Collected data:
Segment Open

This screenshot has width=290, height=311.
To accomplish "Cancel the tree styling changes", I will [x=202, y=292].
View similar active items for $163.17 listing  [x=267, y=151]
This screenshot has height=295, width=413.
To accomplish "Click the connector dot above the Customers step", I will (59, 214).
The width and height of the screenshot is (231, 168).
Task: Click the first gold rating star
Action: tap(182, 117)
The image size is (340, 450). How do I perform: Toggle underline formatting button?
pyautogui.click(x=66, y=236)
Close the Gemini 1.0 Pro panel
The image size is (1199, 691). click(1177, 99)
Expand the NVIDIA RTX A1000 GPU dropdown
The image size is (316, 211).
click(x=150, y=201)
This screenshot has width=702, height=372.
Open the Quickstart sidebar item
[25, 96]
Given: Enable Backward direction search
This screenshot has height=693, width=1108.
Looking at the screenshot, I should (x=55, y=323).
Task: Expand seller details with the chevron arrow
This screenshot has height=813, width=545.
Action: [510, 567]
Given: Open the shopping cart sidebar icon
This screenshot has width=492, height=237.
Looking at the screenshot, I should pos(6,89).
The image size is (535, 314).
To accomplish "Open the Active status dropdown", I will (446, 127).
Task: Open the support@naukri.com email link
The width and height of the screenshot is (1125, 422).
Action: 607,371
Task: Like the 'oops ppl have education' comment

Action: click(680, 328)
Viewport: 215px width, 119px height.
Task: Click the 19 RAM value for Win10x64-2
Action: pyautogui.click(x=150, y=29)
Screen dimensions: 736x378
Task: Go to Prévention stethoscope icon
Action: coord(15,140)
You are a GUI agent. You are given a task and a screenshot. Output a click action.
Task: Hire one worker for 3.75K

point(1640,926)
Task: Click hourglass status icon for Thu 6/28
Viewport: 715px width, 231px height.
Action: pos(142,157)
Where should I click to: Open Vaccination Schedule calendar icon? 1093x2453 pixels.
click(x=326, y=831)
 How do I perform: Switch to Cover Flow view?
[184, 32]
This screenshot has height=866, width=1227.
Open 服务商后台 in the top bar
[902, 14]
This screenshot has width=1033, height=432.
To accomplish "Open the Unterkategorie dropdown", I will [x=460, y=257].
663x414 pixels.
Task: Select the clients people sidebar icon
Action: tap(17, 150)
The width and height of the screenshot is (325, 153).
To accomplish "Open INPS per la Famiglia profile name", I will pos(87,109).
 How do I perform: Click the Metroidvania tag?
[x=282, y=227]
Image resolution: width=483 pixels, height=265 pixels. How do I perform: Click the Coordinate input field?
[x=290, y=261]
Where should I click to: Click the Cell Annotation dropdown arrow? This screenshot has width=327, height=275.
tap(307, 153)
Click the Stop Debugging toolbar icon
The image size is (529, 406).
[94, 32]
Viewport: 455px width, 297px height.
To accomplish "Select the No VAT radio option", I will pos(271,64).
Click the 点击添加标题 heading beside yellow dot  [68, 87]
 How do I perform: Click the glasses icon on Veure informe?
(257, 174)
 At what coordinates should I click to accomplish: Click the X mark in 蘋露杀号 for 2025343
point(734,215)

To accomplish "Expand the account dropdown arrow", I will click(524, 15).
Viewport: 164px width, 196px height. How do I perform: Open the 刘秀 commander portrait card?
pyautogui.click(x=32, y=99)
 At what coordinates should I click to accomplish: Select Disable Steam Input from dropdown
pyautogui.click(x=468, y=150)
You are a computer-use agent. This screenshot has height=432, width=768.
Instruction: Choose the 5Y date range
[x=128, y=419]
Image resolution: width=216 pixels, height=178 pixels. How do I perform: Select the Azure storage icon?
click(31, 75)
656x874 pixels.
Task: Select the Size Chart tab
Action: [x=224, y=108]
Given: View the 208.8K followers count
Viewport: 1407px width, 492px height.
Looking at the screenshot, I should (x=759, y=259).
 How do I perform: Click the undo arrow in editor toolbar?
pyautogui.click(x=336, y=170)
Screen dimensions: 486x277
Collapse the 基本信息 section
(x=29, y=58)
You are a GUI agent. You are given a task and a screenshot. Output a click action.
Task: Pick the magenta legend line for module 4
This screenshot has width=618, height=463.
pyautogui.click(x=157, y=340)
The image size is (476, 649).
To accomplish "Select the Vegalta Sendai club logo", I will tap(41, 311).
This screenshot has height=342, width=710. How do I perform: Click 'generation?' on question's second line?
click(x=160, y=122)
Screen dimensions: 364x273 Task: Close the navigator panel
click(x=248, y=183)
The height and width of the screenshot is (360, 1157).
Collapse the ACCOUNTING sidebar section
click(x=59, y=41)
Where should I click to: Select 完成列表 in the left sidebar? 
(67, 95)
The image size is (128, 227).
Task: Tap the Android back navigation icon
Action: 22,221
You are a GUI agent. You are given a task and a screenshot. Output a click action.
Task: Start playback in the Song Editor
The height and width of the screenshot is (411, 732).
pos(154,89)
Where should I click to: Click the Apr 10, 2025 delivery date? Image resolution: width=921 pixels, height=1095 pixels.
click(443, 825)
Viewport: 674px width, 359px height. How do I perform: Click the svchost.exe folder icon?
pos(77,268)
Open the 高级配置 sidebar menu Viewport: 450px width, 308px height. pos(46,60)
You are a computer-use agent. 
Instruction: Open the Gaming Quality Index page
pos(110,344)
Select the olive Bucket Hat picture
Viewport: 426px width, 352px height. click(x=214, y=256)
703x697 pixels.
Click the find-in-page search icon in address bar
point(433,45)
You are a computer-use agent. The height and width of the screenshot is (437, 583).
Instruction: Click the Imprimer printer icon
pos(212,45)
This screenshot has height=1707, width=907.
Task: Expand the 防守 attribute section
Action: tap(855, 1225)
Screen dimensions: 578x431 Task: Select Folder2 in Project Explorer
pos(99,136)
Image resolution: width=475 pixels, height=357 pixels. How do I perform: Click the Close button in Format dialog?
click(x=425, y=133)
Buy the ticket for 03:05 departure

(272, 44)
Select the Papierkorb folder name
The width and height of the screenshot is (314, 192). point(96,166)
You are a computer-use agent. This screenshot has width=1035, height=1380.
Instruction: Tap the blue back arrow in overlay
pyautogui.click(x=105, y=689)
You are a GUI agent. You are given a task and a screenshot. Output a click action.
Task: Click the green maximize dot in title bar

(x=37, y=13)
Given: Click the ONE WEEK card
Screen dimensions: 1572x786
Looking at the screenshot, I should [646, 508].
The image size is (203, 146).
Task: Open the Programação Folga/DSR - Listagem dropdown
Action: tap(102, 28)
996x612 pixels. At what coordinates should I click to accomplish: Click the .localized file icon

Segment Closed

■ **Exercise aim**: Copy out every line of the data in which the word "status" is found.

■ **Written reply**:
To accomplish "Open the Active status dropdown", I will (446, 127).
Task: Click hourglass status icon for Thu 6/28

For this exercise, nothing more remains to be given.